'''

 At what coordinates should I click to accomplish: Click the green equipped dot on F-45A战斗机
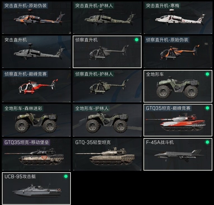(207, 142)
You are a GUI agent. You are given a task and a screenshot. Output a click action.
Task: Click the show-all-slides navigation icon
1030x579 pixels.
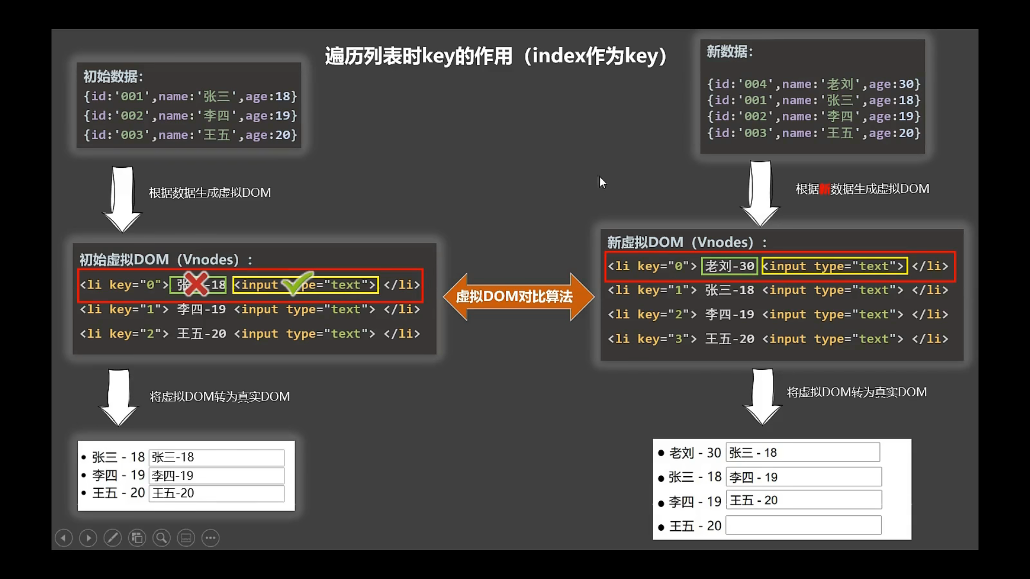137,538
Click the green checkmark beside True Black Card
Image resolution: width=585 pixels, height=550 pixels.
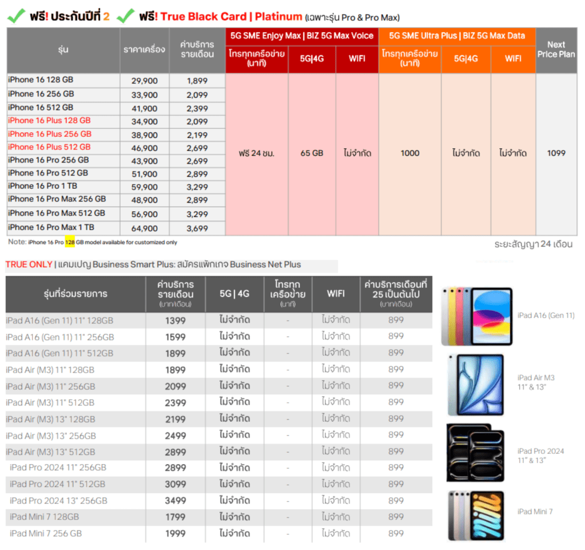pyautogui.click(x=125, y=16)
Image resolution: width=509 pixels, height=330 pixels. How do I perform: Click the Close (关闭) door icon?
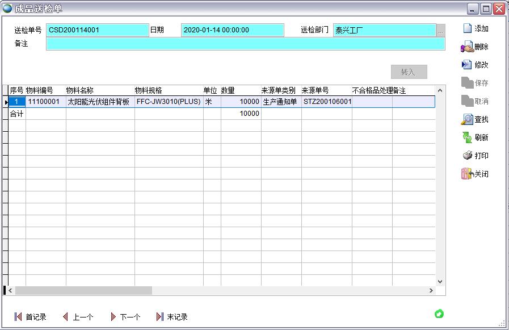[467, 174]
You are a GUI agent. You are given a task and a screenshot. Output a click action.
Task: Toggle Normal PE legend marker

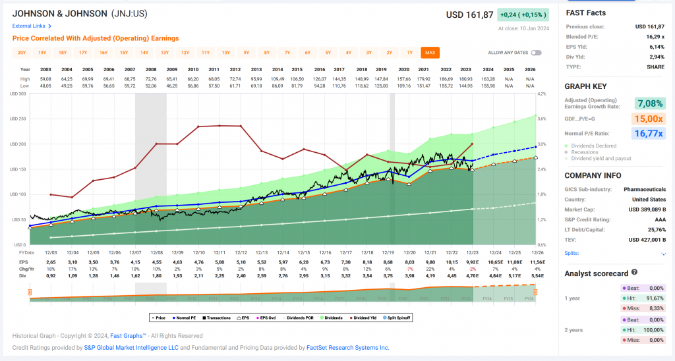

'''

Copy out every line of the listing above that contains the string "height", matching its case exactly.

# The reply:
Image resolution: width=585 pixels, height=550 pixels.
Image resolution: width=509 pixels, height=330 pixels. How do I perform: Click the Close (关闭) door icon?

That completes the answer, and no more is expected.